Англичанин вознес глаза к плафонам и пошатнулся.
Я торопливо поставил печать на декларацию и подал ее на глазах пьяневшему англичанину.
Он четко повернулся, не сгибаясь, присел, взял саквояж, так же аккуратно встал и по прямой пошел к выходу. В проеме, ведущем в зал накопления, остановился, повернулся направо и прошествовал дальше.
Меня привела в чувство наплывающая гора багажа, за которой не было видно носильщика.
Я работал, ставил печать, оформлял документы, искал и порой находил предметы контрабанды, поражаясь самому себе — с такой легкостью все получалось. В самом начале моей практики в таможенной службе, я переживал, трясся от страха забыть что-то, вглядывался в глаза контрабандистов, пытался постичь их заблудшие души, а теперь меня не интересовали ни причины, побудившие заниматься грязным делом, ни заискивающие взгляды. Все свершалось как бы само собой, без моего полного участия.
Во-первых, никак не продвигалось дело с орденами. Поиски «коллекционера» сводились к нолю.
Вовчика я пристроил с грехом пополам к знакомому тренеру в группу начинающих боксеров, но малому там не понравилось — бьют, видите ли, по физиономии. Бокс — не его стихия! Без моей помощи он в два счета перевелся в секцию фехтования и теперь успешно сражался со всеми корешками своего двора, вооружившись выбивалкой
Во-вторых, с Юлей у меня произошла закавыка. Мы вовсю целовались в самых неожиданных местах, бродили за полночь по улочкам и аллеям парка, но к себе в гости она не приглашала — в общежитии слишком много глаз — и ко мне не торопилась.
Размечтавшись, я едва не пропустил пятидесятирублевую купюру.
— От, черт! — ругался побагровевший мужчина. — Все жена! Она спрятала! Специально подстроила!
Не обращая внимания на оправдания, я стал заполнять протокол, думая, что вечером, если не задержат на работе, надо пойти с Юлей или в бар, или в дискотеку.
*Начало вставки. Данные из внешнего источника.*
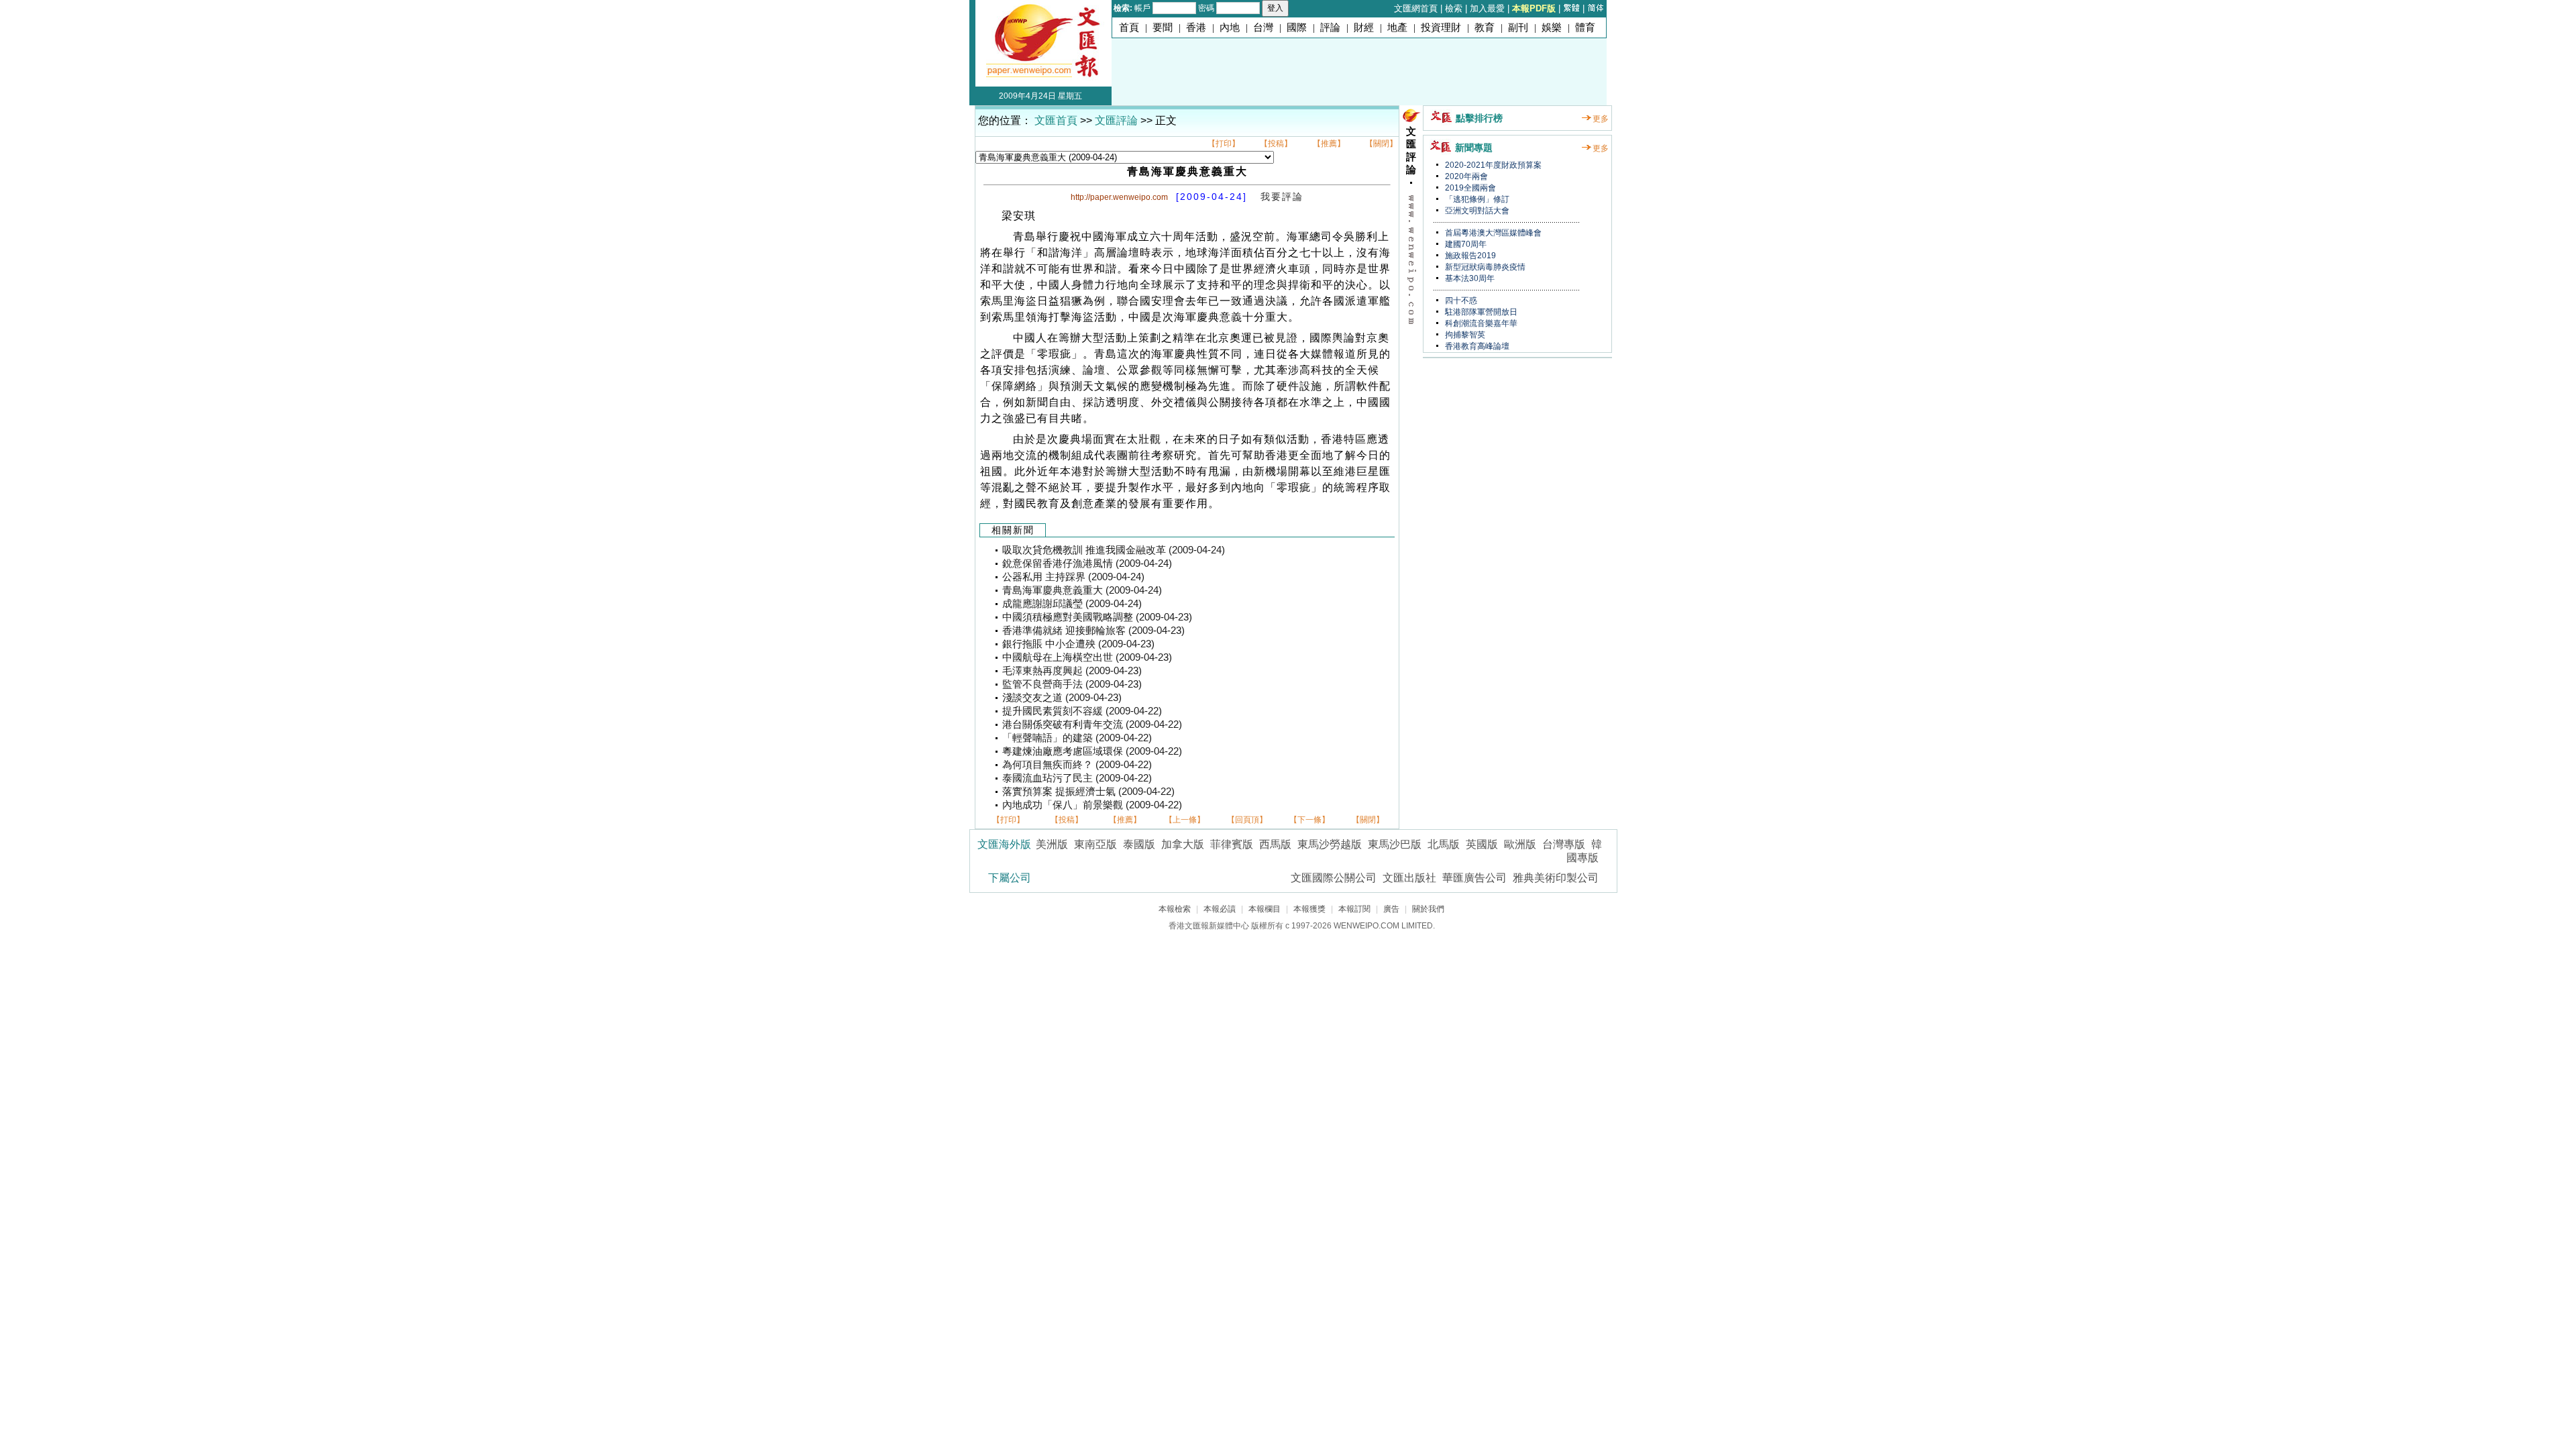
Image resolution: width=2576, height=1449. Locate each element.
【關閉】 (1381, 143)
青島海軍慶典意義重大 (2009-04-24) (1082, 590)
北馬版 (1444, 844)
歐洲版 (1520, 844)
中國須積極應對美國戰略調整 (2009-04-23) (1097, 617)
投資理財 (1441, 27)
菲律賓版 (1231, 844)
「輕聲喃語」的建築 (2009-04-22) (1077, 738)
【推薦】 (1329, 143)
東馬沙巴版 (1394, 844)
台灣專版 (1563, 844)
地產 (1397, 27)
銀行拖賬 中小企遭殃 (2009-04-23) (1078, 644)
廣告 (1391, 909)
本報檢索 (1175, 909)
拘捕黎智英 (1464, 334)
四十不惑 (1460, 300)
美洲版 (1052, 844)
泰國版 (1139, 844)
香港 (1196, 27)
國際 (1297, 27)
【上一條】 (1185, 819)
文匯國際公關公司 (1334, 877)
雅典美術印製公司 (1556, 877)
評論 (1330, 27)
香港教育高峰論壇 (1476, 346)
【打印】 (1224, 143)
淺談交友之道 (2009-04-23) (1062, 697)
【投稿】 (1276, 143)
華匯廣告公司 (1474, 877)
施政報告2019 (1469, 255)
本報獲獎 (1309, 909)
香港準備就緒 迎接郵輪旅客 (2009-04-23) (1093, 630)
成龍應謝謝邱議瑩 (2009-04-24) (1072, 603)
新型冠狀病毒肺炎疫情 (1484, 267)
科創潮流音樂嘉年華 (1480, 323)
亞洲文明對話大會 (1476, 210)
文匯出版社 (1409, 877)
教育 (1484, 27)
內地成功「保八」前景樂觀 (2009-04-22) (1092, 805)
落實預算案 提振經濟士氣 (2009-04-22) (1088, 791)
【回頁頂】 (1247, 819)
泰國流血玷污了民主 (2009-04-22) (1077, 778)
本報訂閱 (1354, 909)
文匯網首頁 (1416, 8)
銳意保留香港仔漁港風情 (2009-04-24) (1087, 563)
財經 (1364, 27)
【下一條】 (1309, 819)
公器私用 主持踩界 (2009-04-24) (1073, 577)
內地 (1230, 27)
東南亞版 (1095, 844)
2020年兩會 (1465, 176)
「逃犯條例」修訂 (1476, 199)
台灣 (1263, 27)
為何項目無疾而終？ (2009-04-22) (1077, 764)
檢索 (1453, 8)
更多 (1601, 118)
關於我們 (1428, 909)
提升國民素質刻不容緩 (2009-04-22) (1082, 711)
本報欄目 (1264, 909)
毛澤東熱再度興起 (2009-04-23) (1072, 670)
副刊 (1518, 27)
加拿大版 (1182, 844)
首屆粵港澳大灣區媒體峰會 (1492, 232)
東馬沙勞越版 (1329, 844)
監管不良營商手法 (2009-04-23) (1072, 684)
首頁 (1129, 27)
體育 (1585, 27)
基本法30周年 (1469, 278)
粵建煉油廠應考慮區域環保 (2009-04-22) (1092, 751)
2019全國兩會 (1469, 188)
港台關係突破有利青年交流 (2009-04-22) (1092, 724)
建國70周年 (1465, 244)
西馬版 (1275, 844)
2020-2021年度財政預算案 (1492, 165)
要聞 (1162, 27)
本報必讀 (1219, 909)
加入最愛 (1487, 8)
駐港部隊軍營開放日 (1480, 312)
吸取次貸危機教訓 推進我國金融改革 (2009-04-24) (1113, 550)
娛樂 (1552, 27)
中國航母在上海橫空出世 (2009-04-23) (1087, 657)
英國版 (1482, 844)
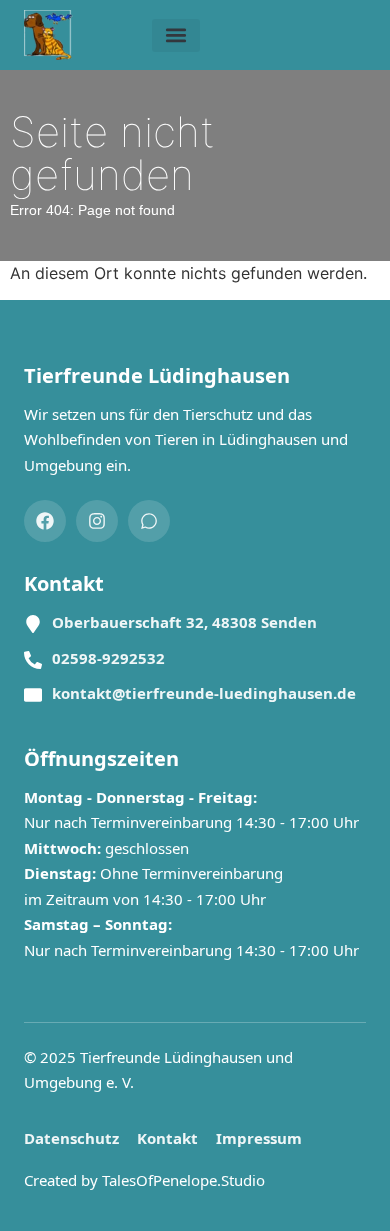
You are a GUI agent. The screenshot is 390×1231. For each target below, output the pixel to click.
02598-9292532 (108, 658)
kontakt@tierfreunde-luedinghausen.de (204, 693)
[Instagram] (97, 521)
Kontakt (167, 1138)
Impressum (259, 1138)
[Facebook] (45, 521)
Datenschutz (71, 1138)
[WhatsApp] (149, 521)
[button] (176, 35)
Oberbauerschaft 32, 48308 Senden (184, 622)
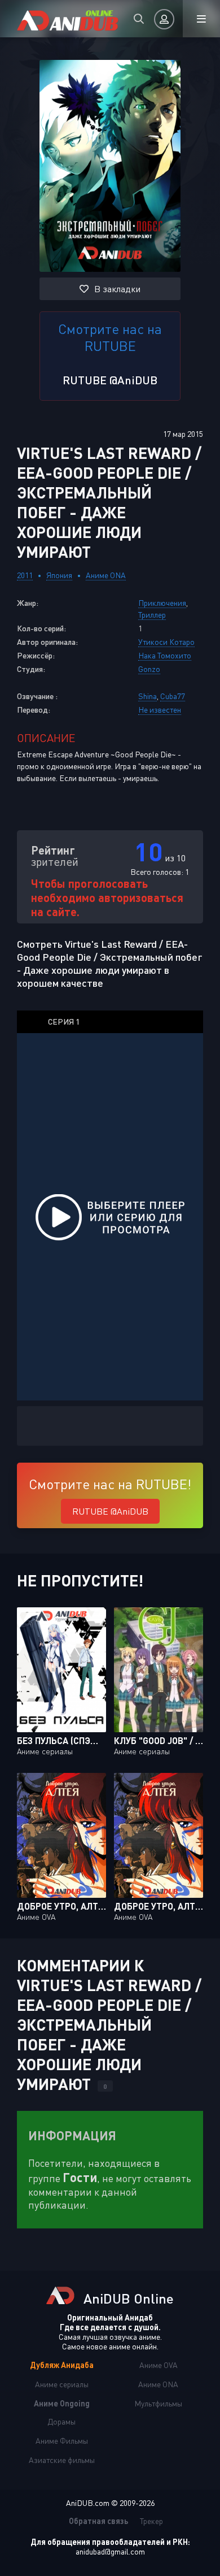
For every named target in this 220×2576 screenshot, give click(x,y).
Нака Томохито (164, 655)
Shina (147, 696)
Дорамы (61, 2421)
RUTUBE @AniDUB (110, 380)
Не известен (159, 709)
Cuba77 (172, 696)
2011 (25, 575)
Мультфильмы (158, 2403)
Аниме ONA (106, 575)
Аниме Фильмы (62, 2440)
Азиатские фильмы (62, 2460)
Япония (59, 575)
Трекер (151, 2521)
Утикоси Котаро (166, 642)
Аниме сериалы (62, 2384)
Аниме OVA (158, 2365)
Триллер (152, 614)
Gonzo (149, 669)
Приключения (162, 603)
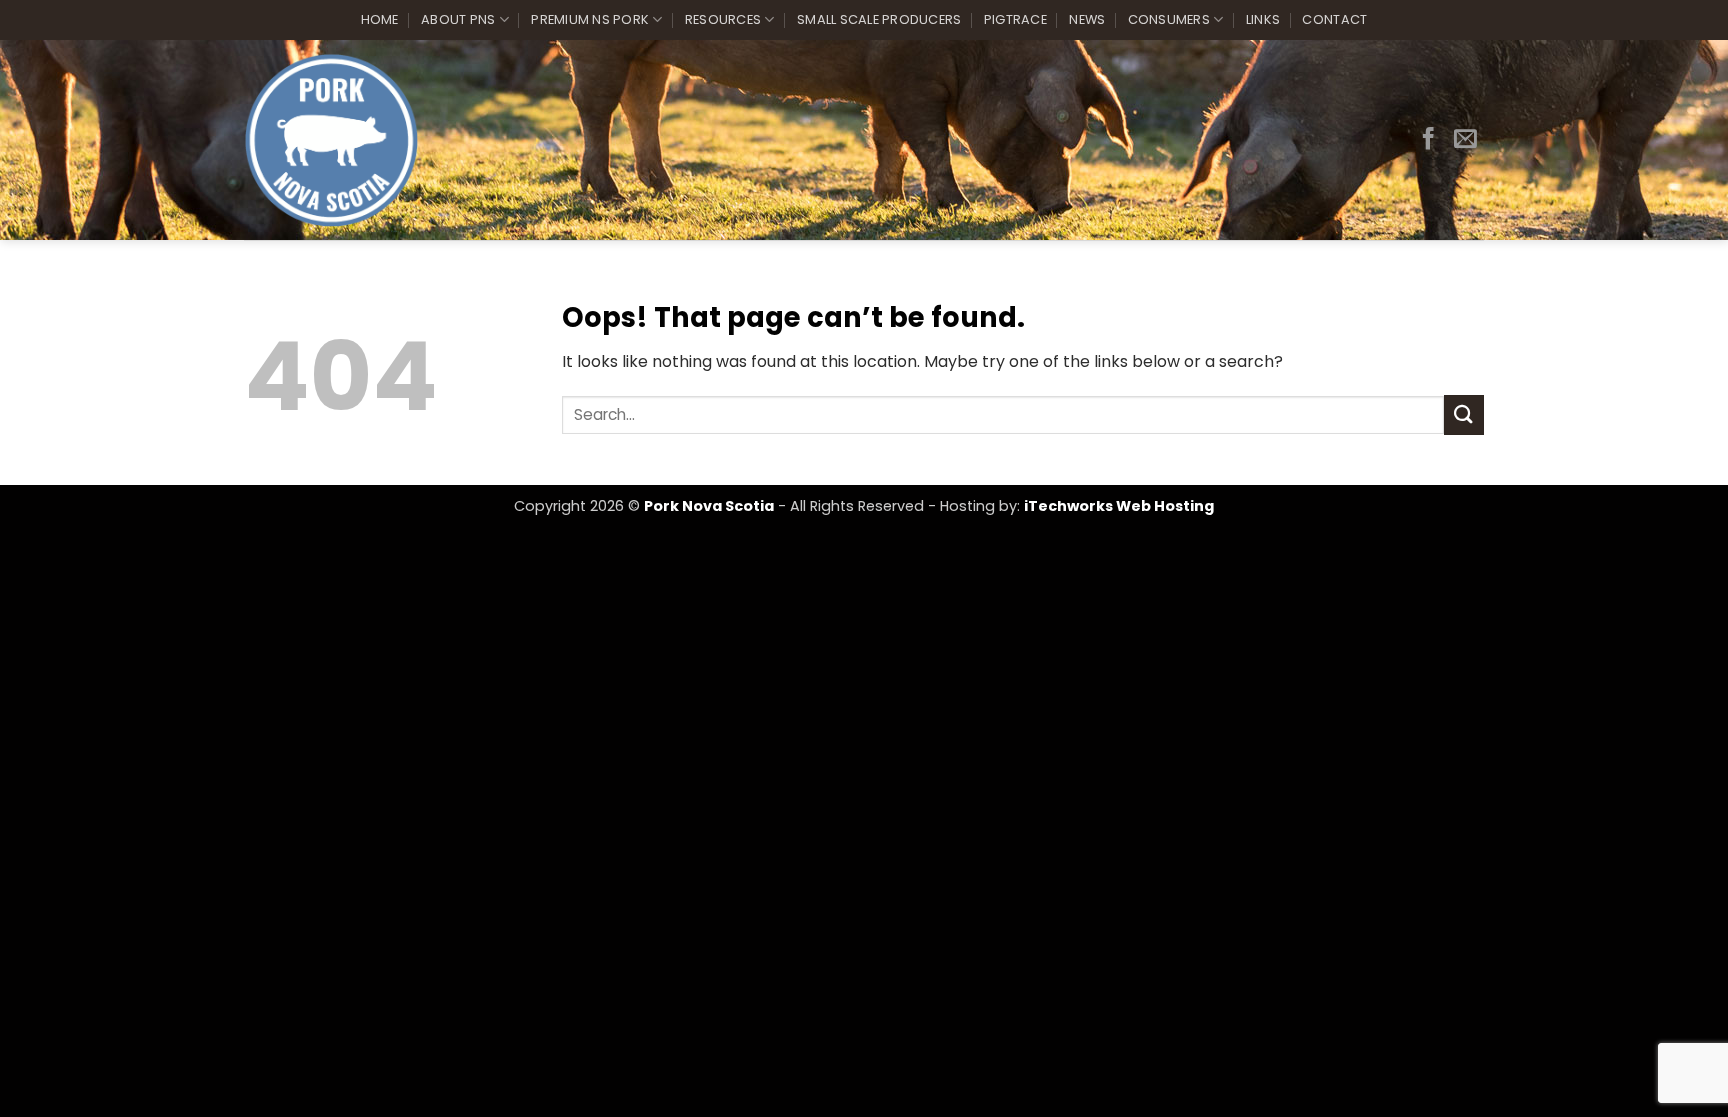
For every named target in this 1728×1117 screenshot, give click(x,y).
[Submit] (1464, 414)
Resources (723, 19)
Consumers (1169, 19)
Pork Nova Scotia (709, 506)
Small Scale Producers (879, 19)
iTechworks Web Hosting (1119, 506)
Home (380, 19)
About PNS (458, 19)
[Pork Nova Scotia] (331, 140)
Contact (1334, 19)
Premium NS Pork (590, 19)
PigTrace (1015, 19)
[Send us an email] (1465, 140)
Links (1263, 19)
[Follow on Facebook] (1428, 140)
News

Авось расшевелю ее.
— Подпишите, — протянул протокол контрабандисту. — С женой дома поговорите о ее моральном облике.
Вечером, когда солнце раскрашивало последними мазками нежную стайку облаков, на корме «Сансета», облокотившись на фальшборт, стояли двое — стюард в затрапезной, некогда белой, куртке и Хосе Феррачи. Смотрели на кипевшую внизу воду, перебрасывались замечаниями по поводу вчерашней погрузки в Парамари.
— Странный рейс, — сказал Хосе. — Тащимся в балласте в такую даль, затем берем сущую ерунду ночью и опять топаем черт знает куда.
— Дела у боссов, — сплюнул в воду стюард. — Не наше это дело, вот что скажу. Чем меньше знаешь, тем спокойней живешь.
— Эх, ты! В кают-компании крутишься, а ничего не рассказываешь. А помнишь тот день, когда нас наняли?
— Ну.
— Говорят, той ночью пришили кого-то в порту. И в море сплавили.
— Подумаешь! В Бимбао и не такие истории случаются.
— Пришили на причале, где стояла наша старуха-развалюха.
— А ты откуда знаешь? — искоса посмотрел на Хосе стюард. — Такие дела вроде без свидетелей обделываются.
— Да знаю уж.
— Сообщил полиции?
— Что я — идиот? По мне, что полиция, что те, кто убил... Лучше держаться и от тех, и от других подальше. Но о себе тоже подумать надо. Я сразу сообразил, что мы что-то такое везем... Посмотреть бы на ящики, которые грузили в Парамари, а? В них что-то ценное, как ты думаешь?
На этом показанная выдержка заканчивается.